Books by Christian right authors played a big part in the campaign to convince believers the End Times were at hand. It's hard to judge how successful they were, but many were popular. Hal Lindsay's 1973 The Late Great Planet Earth sold 2 million copies. Frank Peretti made the bestseller list with 1989's Piercing the Darkness, in which demons, when not wreaking havoc in a small town, relaxed by attending ecology lectures including one by a presenter modeled on folk singer John Denver. And the 12-volume Left Behind series by LaHaye and Jerry Jenkins, started in 1995, sold over 50 million copies. A 2002 CNN poll showed 59 percent of Americans believed the prophecies in the Bible's Book of Revelation would come true.
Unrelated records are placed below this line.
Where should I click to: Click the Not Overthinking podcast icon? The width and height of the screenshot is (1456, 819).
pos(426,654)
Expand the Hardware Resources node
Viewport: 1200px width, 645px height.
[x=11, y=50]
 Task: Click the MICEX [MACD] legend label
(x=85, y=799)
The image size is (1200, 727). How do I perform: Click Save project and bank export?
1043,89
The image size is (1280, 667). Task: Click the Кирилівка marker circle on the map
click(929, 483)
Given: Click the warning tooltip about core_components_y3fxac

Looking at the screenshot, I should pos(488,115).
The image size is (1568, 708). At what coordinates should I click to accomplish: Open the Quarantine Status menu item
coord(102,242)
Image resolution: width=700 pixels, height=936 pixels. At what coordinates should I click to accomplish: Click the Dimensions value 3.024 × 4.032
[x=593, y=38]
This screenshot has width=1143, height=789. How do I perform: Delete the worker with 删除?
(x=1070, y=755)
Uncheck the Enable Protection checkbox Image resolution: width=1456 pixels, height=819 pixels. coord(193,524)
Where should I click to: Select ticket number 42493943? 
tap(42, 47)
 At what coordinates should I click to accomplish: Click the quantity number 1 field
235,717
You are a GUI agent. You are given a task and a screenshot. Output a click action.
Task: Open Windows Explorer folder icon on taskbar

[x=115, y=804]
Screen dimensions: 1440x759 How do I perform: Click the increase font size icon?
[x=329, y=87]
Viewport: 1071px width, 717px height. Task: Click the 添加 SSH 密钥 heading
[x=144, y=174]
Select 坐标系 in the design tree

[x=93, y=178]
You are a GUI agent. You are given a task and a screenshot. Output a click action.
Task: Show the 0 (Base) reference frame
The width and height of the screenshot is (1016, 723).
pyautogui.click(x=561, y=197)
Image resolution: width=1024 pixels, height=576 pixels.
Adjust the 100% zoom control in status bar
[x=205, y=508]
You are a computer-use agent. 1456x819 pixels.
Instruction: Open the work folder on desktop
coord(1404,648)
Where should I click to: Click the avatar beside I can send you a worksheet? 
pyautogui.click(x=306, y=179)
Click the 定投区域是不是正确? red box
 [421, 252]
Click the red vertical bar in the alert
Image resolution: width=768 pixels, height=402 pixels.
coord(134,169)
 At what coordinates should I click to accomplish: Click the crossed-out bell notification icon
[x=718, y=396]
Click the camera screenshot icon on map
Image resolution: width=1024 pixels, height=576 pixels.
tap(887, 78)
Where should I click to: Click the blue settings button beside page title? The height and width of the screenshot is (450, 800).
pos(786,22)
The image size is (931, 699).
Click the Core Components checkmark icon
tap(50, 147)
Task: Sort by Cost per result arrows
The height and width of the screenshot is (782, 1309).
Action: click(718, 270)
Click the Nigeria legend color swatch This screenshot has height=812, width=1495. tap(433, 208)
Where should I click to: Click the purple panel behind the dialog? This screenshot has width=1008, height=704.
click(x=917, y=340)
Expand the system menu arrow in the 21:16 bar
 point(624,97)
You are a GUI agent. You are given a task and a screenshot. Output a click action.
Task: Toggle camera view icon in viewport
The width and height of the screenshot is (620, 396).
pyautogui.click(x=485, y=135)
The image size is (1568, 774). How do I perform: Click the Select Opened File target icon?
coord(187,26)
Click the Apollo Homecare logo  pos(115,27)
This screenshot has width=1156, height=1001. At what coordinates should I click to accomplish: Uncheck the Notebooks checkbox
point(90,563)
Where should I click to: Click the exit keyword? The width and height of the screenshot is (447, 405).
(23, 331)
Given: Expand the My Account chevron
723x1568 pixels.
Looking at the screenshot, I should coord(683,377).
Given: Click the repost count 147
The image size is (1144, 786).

"As the twenty-first century began, the enchantment culture and the environmental movement came under deliberate, organized attack from the Christian right, the Bush administration, and much of the business establishment. These simultaneous salvos—a fundamentalist Christian critique of enchantment spirituality and a corporate-driven effort to dismantle environmental protection—proved highly effective. It was not until the later years of Bush's second term that (as we shall see in the next chapter) the right's religious, political, and economic coalition lost momentum and began to disintegrate and fail." – page 192 |
But the third group, the most recently joined, may be the most pernicious. This is what I call the church-industrial complex. Their influence burgeoned during the eight years of the George W. Bush administration, due to that administration's pro-Christian and anti-regulation stances. The attacks of Sept. 11, 2001, and the long-lasting anxiety that resulted, made fertile ground for apocalyptic warnings. Fundamentalist Christian leaders were not slow to take advantage of these conditions. Using political affiliations and popular media, they were able to significantly increase their influence. They preached a doctrine based on selective interpretation of Genesis and Revelation: God gave man full ownership of all that is in the Earth, so you may consume resources and exploit wild animals as you wish.4 (At the same time, jarringly, they held that Earth was the domain of Satan, and environmentalists served him by plotting to bring about a world government ruled by the Antichrist.) Also, wilderness and wild creatures need not be conserved, since the End Times are imminent, when the Earth will pass away. From these interpretations flowed the Gospel of Prosperity: "God wants you to be rich." All this, of course, delighted business, especially energy and mining companies, and they were happy to help out — behind the scenes. It added up to the worst period in U. S. history for environmental responsibility.
The fundamentalist form of Christianity espoused by these powerful, nominally Christian organizations had its spokesmen, notably Jerry Falwell, Pat Robertson, Tim LaHaye and James Dobson. To this crowd, those who hold that any part of the Earth is sacred commit the sin of idolatry, forbidden by the Bible. This attempts a preemptive attack on the spiritual bonds with nature inspired by Native American beliefs. Fortunately, there is a long tradition of stewardship that opposes this short-sighted view. It has lately been reinvoked by the Evangelical Environmental Network.5 As Pat Robertson discredited himself by increasingly bizarre pronouncements, the right-wing Christianist movement began to fall apart.